▶ **DIRECTIONS FOR THIS TASK**
Take the lines below from the one with "The width and" through the one with "Image resolution: width=986" and print only them, exactly. Don't print the pictures.

▶ **LISTED RECORDS**
________

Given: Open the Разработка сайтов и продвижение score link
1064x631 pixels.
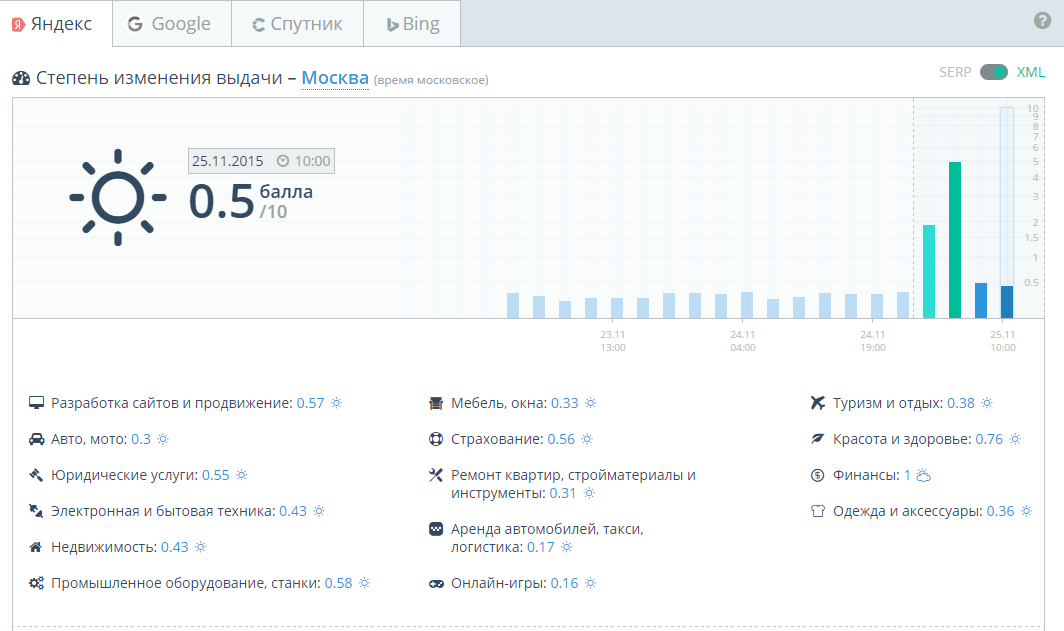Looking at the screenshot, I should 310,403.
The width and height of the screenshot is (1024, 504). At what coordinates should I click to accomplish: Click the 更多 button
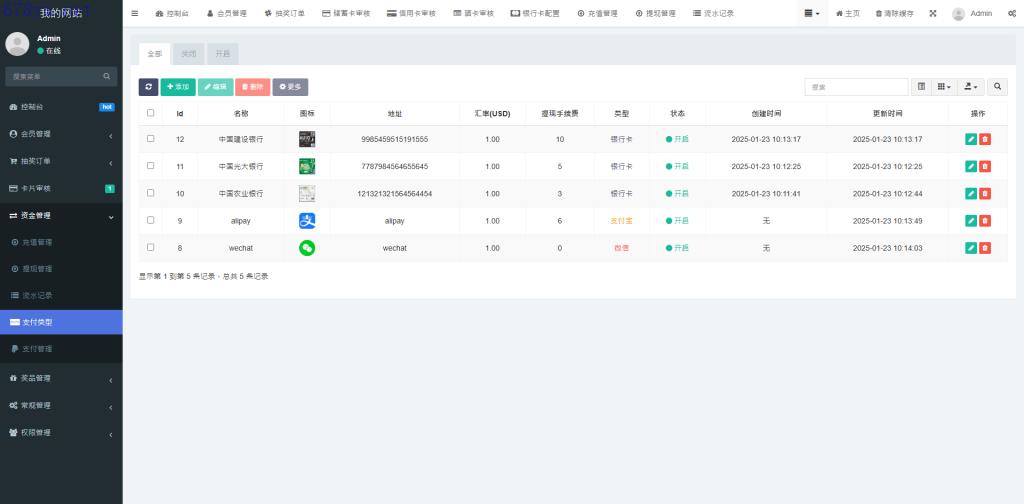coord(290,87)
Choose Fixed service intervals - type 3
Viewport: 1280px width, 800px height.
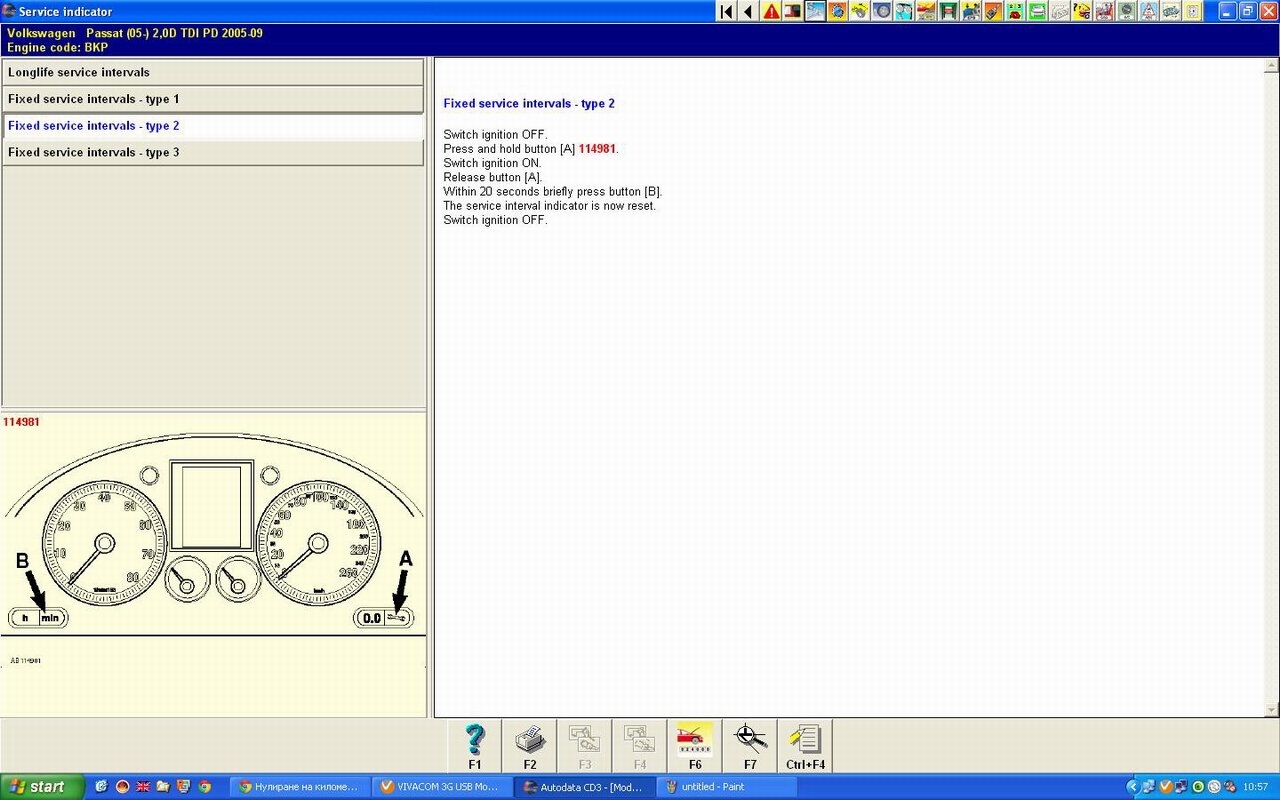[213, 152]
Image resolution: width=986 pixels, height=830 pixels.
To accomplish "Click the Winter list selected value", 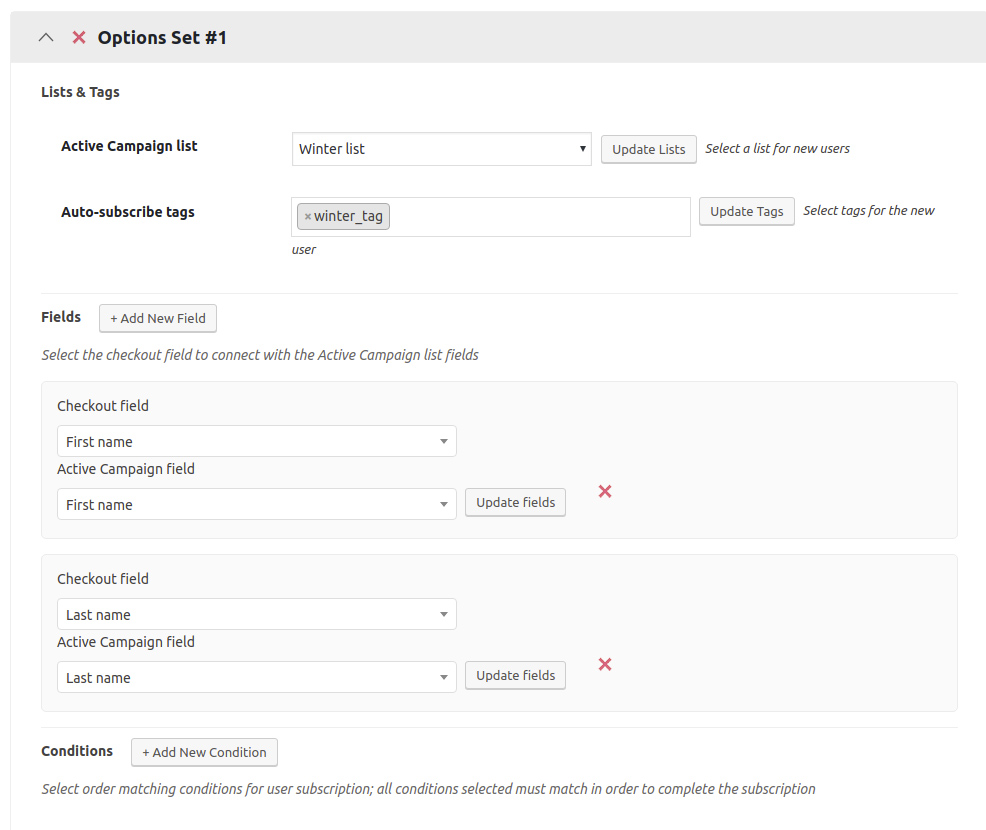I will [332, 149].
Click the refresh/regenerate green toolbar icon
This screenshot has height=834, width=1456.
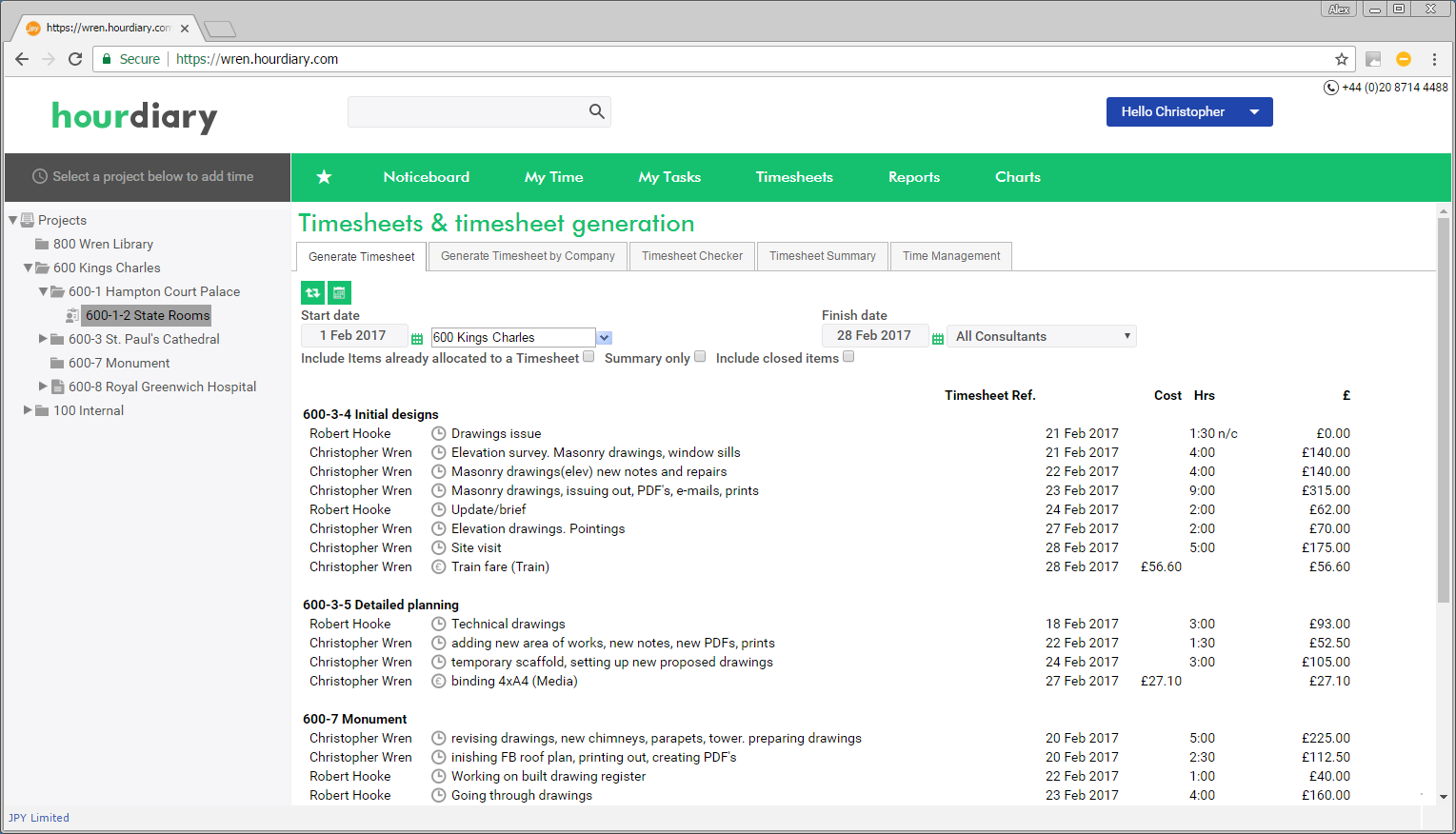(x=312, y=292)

________

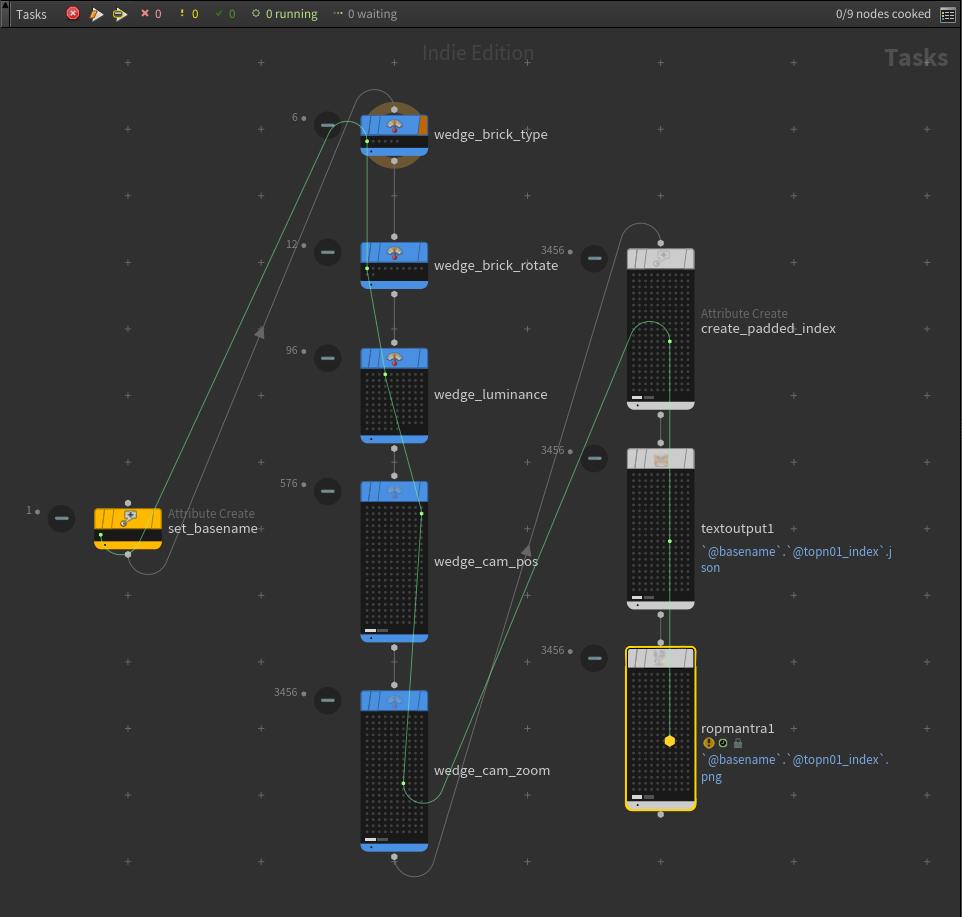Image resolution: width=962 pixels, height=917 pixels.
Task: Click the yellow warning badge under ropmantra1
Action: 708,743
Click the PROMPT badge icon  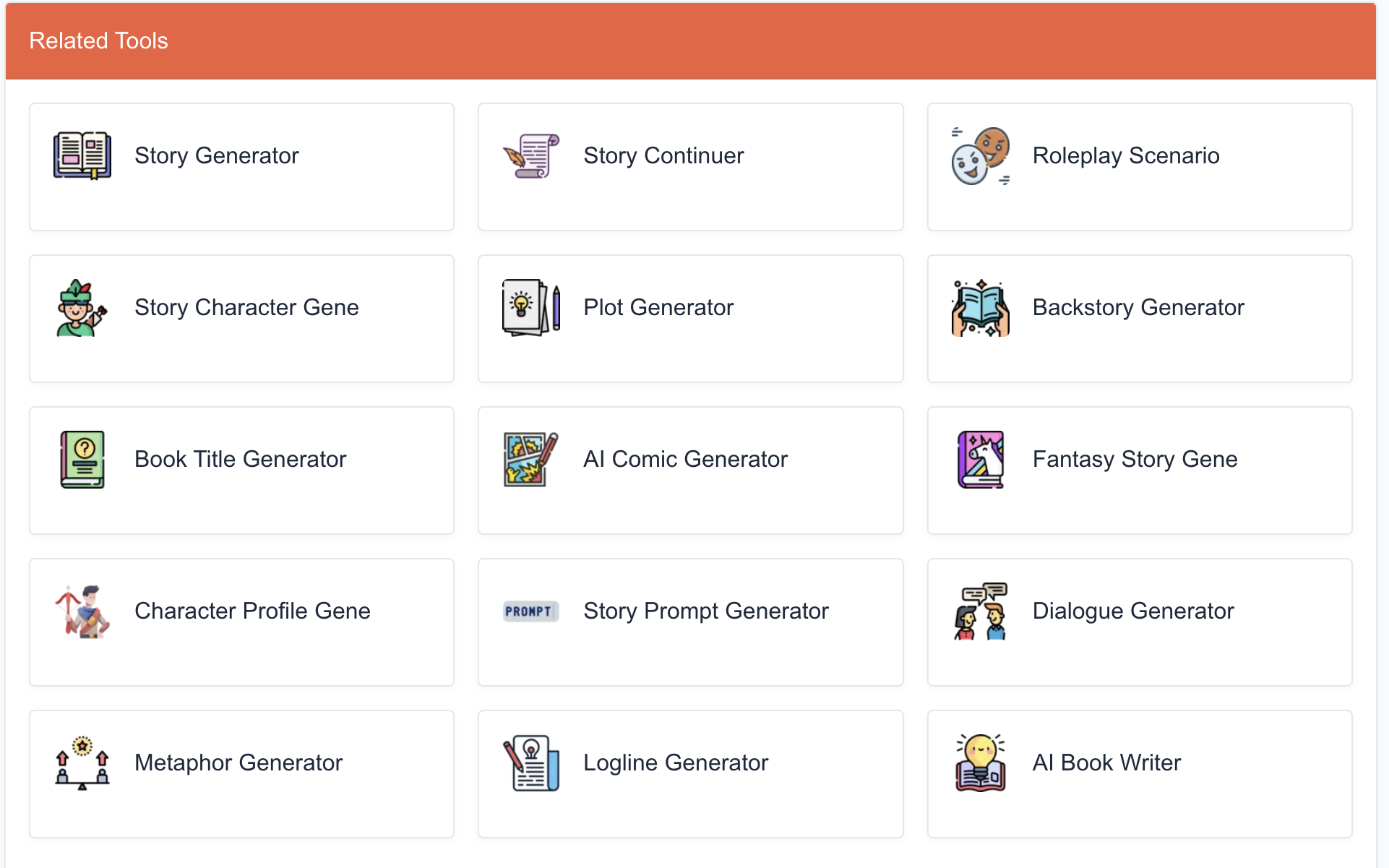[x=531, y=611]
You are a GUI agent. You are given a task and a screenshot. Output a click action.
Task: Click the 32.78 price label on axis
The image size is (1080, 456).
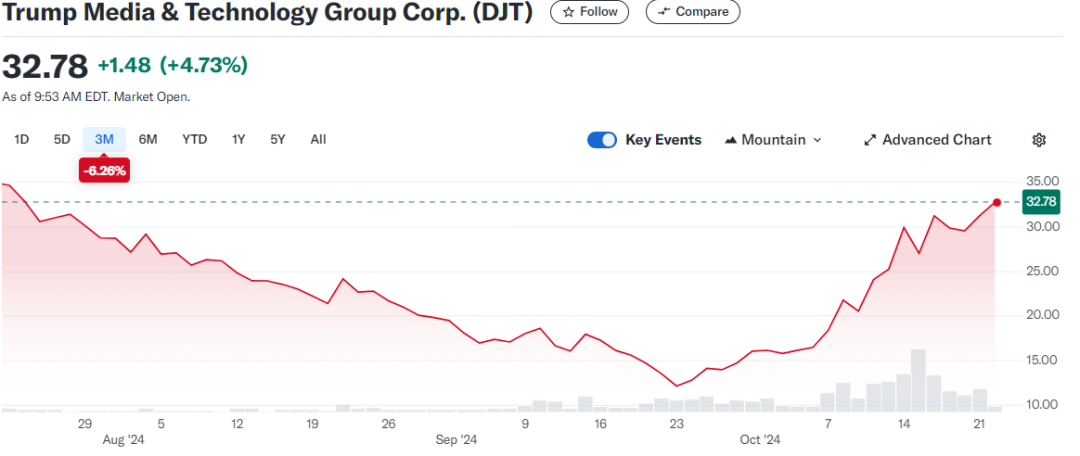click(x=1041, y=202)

________

▶ **ANSWER SECTION**
The width and height of the screenshot is (1024, 504). At what coordinates should I click to accomplish: Click the 更多 button
coord(290,87)
Choose Fixed service intervals - type 3
Viewport: 1280px width, 800px height.
[213, 152]
Image resolution: width=986 pixels, height=830 pixels.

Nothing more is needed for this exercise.